====== Material provided

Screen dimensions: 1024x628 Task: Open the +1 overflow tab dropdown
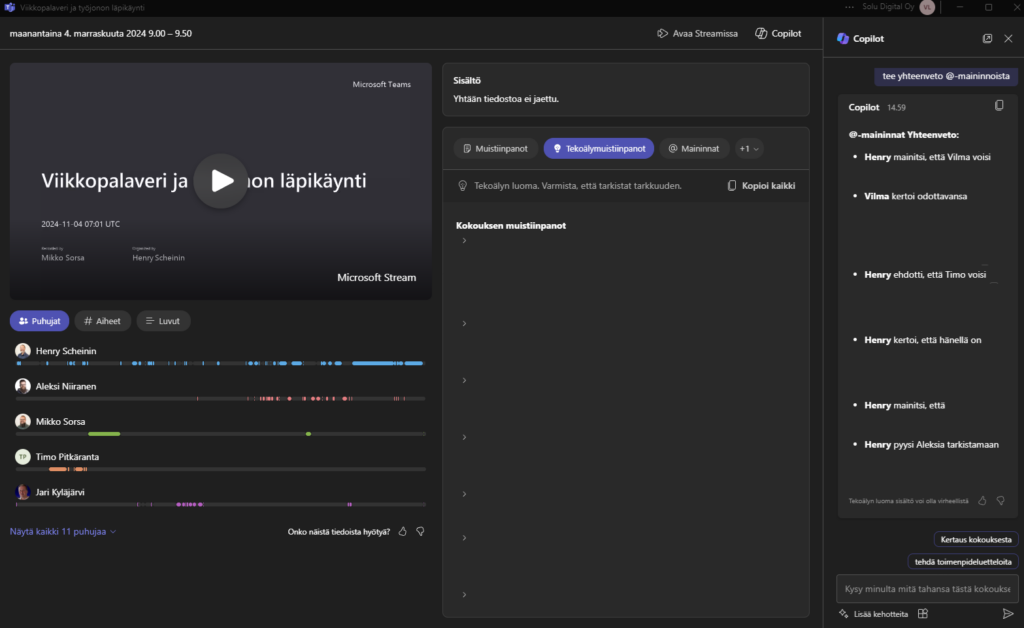[x=749, y=148]
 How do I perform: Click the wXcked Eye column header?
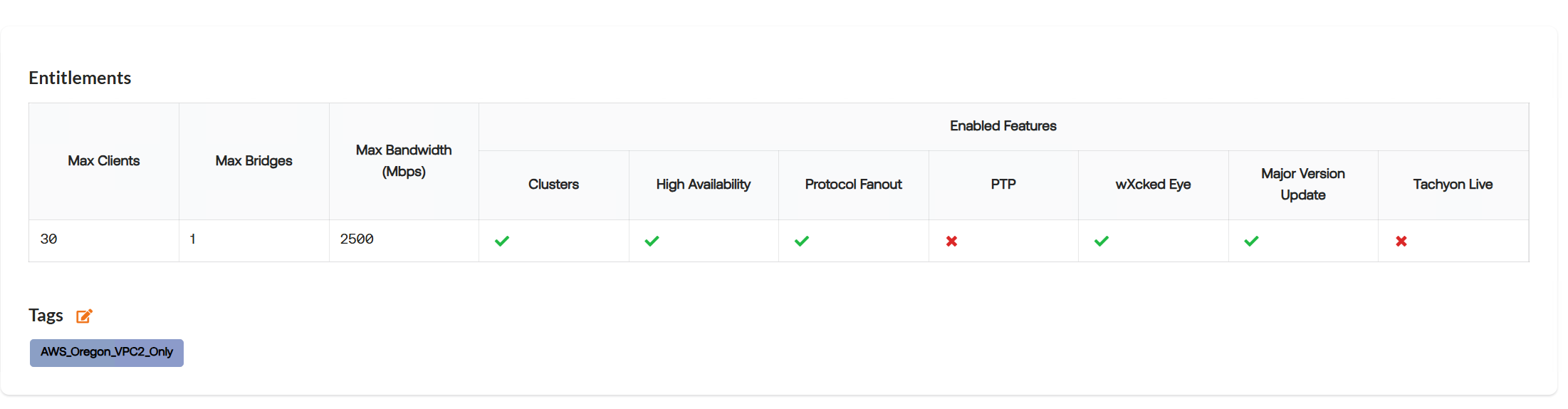[1153, 185]
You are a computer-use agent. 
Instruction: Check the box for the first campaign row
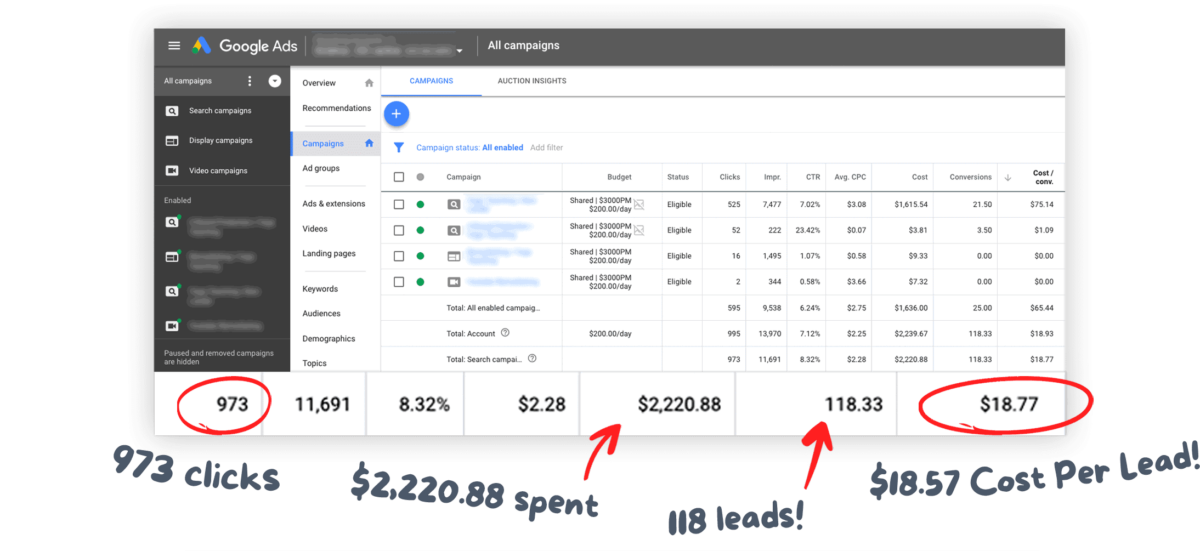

============

In your copy, omit the pictures and restate every line of the data word for word.

Response:
Screen dimensions: 1024x628 Task: Open the +1 overflow tab dropdown
[x=749, y=148]
 How do I perform: Click the wXcked Eye column header?
[1153, 185]
You are a computer-use agent. 
Instruction: Check the box for the first campaign row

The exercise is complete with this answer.